#### Goal of the exercise
Please set down each entry exactly, omitting any picture it holds.

Data items:
"""
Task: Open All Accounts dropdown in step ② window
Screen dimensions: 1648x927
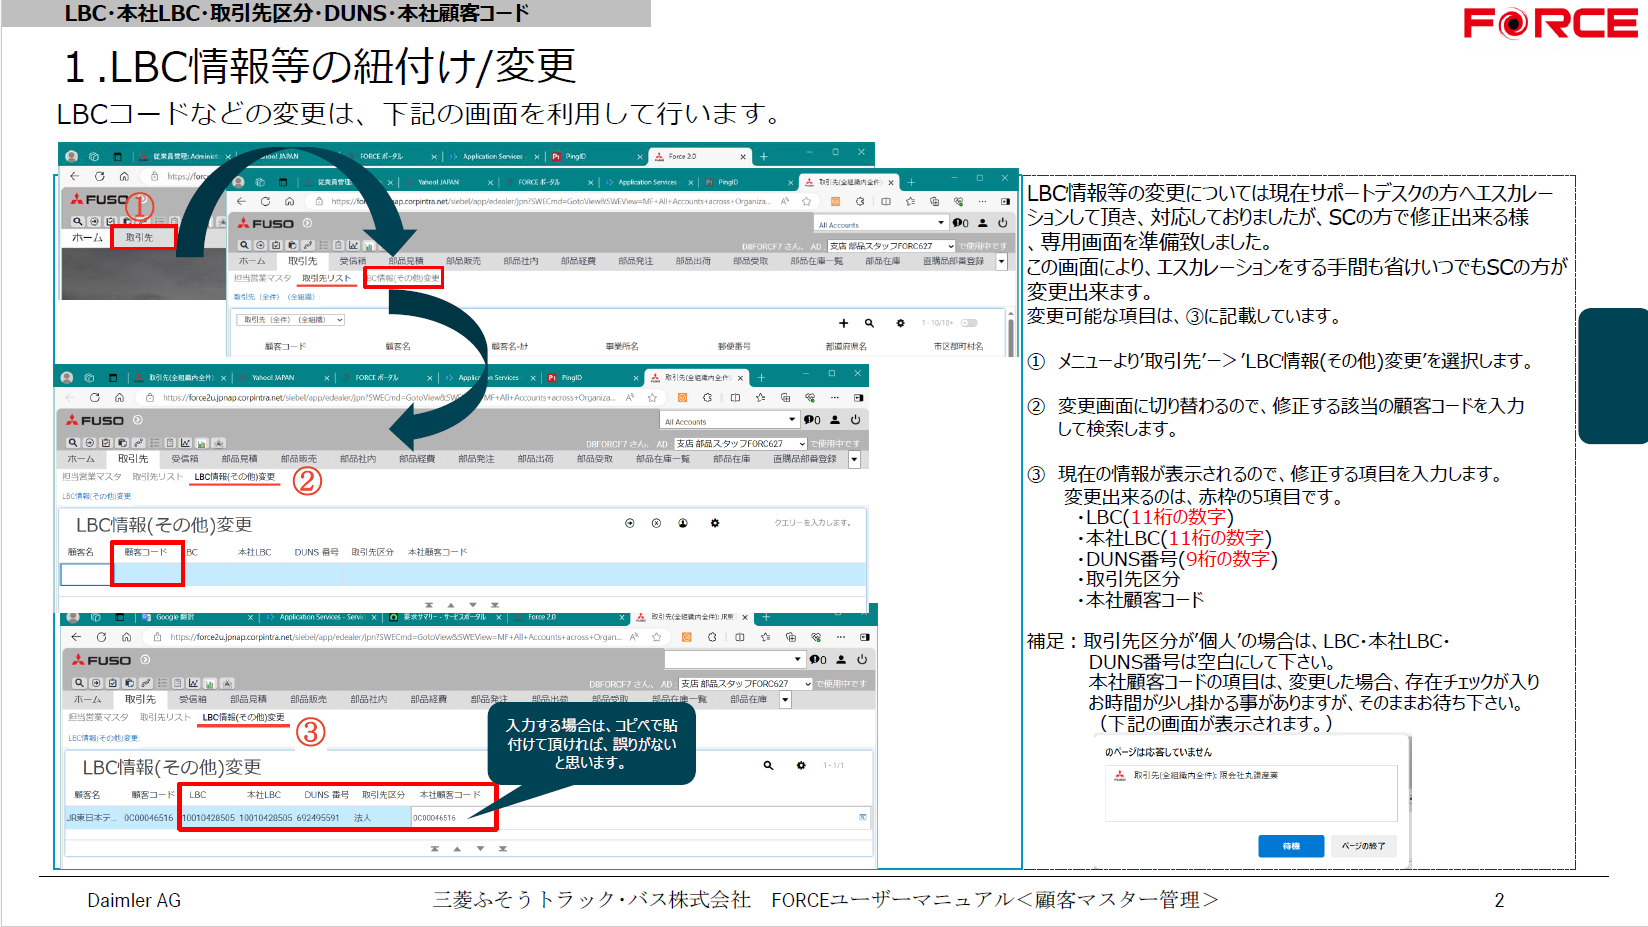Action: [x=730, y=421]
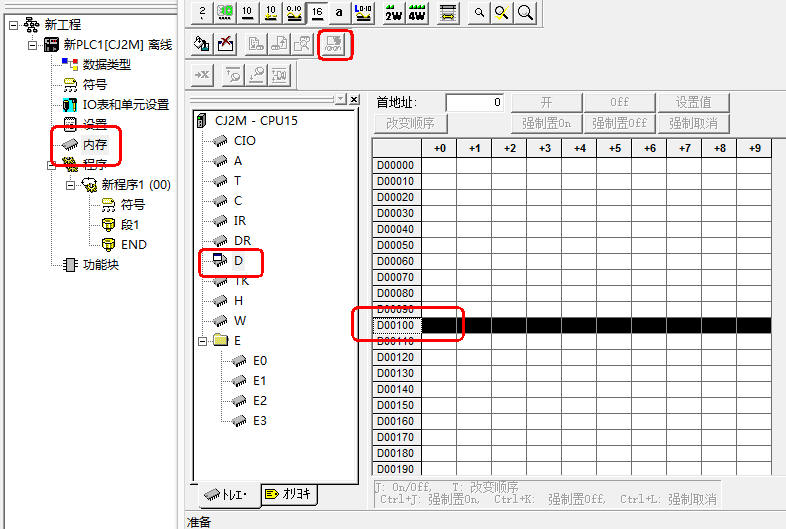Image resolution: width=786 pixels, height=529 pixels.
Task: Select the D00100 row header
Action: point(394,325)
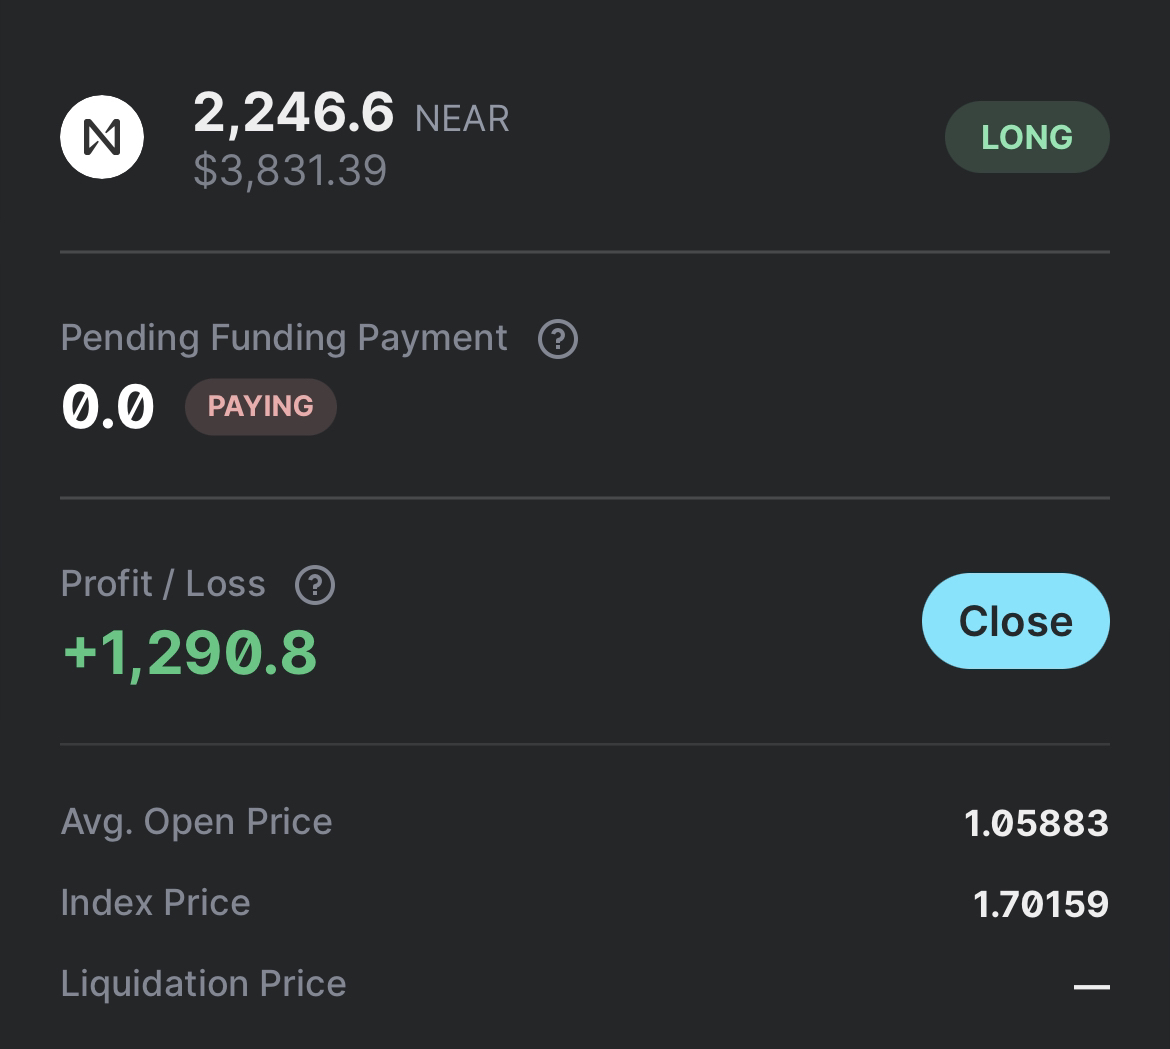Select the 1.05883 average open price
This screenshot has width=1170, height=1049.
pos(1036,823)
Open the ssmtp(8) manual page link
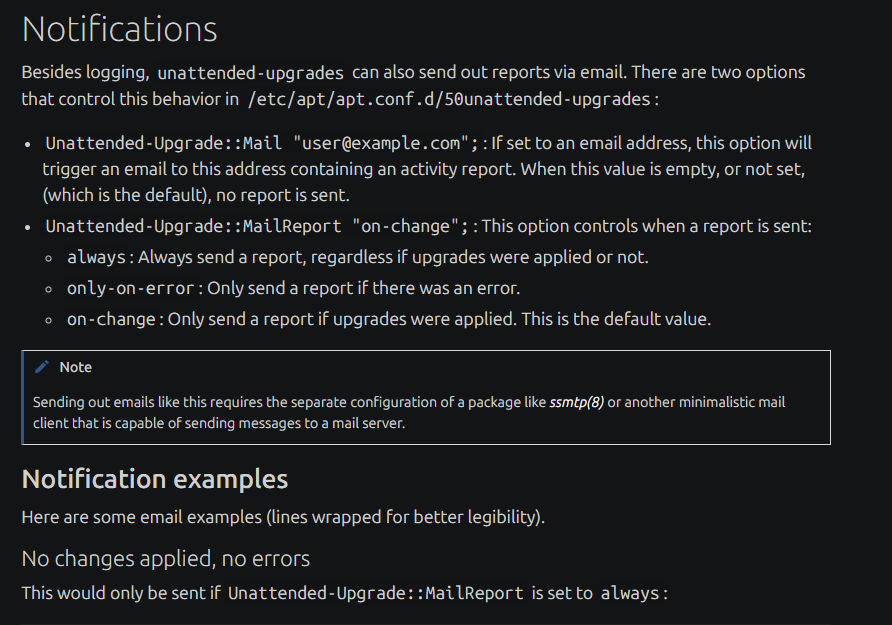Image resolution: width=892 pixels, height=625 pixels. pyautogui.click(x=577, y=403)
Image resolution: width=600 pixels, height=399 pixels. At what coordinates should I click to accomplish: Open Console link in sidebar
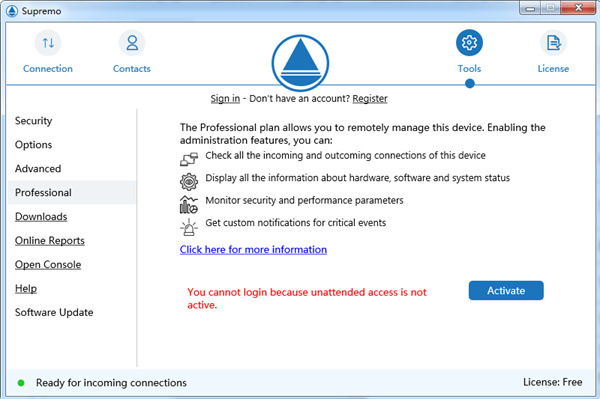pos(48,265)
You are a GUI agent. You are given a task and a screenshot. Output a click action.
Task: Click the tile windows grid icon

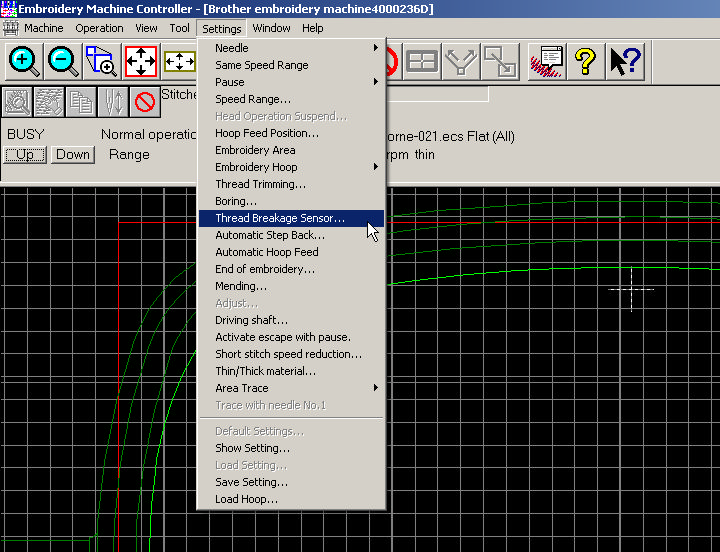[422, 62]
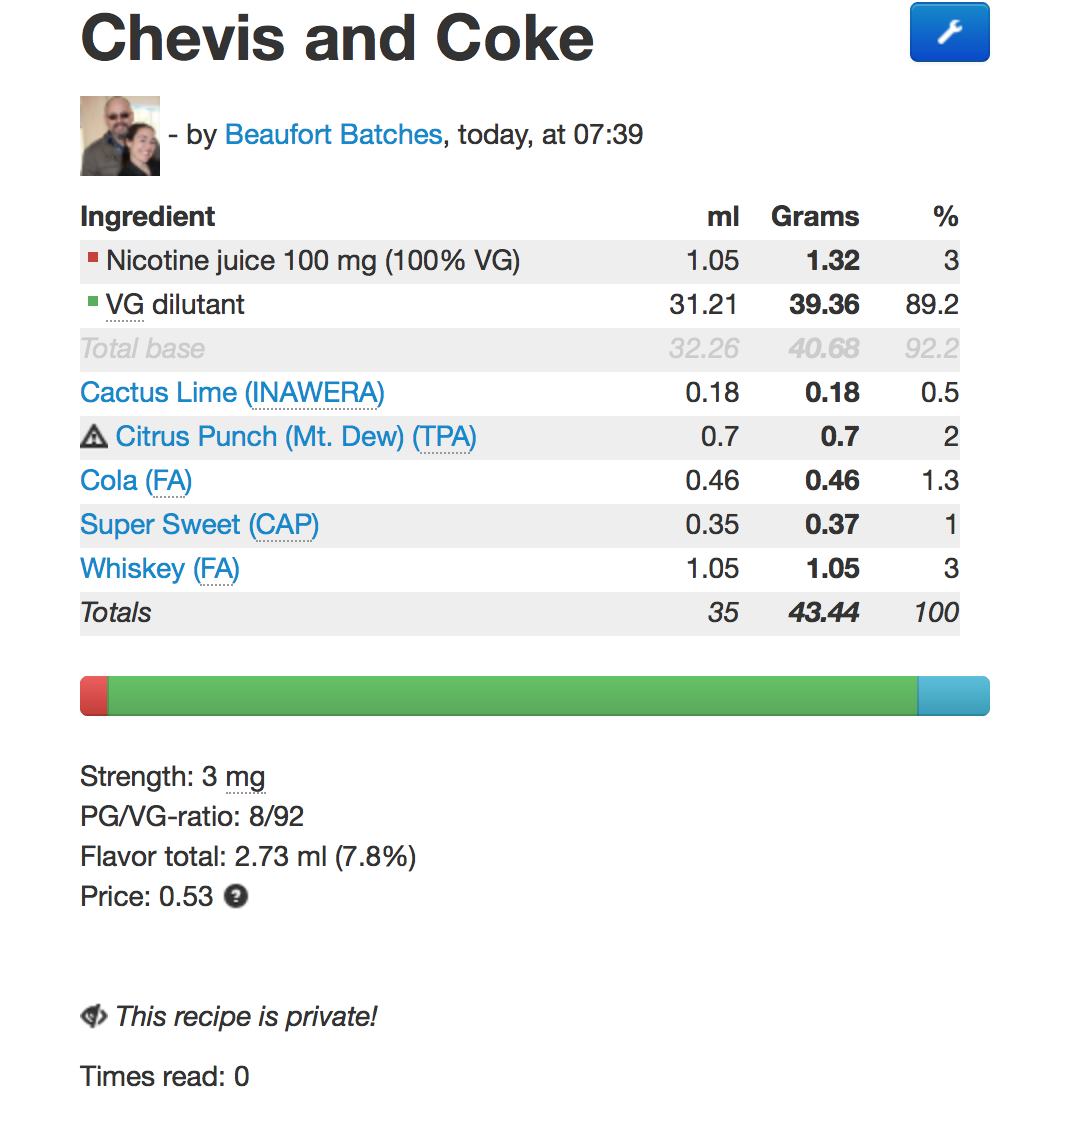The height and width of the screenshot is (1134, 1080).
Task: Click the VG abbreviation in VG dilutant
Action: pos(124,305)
"""
#### Response below
Task: Open All Accounts dropdown in step ② window
Screen dimensions: 1648x927
Action: [x=730, y=421]
Image resolution: width=786 pixels, height=529 pixels.
Task: Select the D00100 row header
Action: point(394,325)
Select the 1.05883 average open price
This screenshot has width=1170, height=1049.
pos(1036,823)
Open the ssmtp(8) manual page link
Image resolution: width=892 pixels, height=625 pixels. pyautogui.click(x=577, y=403)
Image resolution: width=600 pixels, height=399 pixels. At what coordinates should I click to accomplish: Open Console link in sidebar
pos(48,265)
You are a GUI agent. You are given a task and a screenshot. Output a click action.
Task: Click the tile windows grid icon

[422, 62]
The height and width of the screenshot is (1134, 1080).
Task: Click the VG abbreviation in VG dilutant
Action: pos(124,305)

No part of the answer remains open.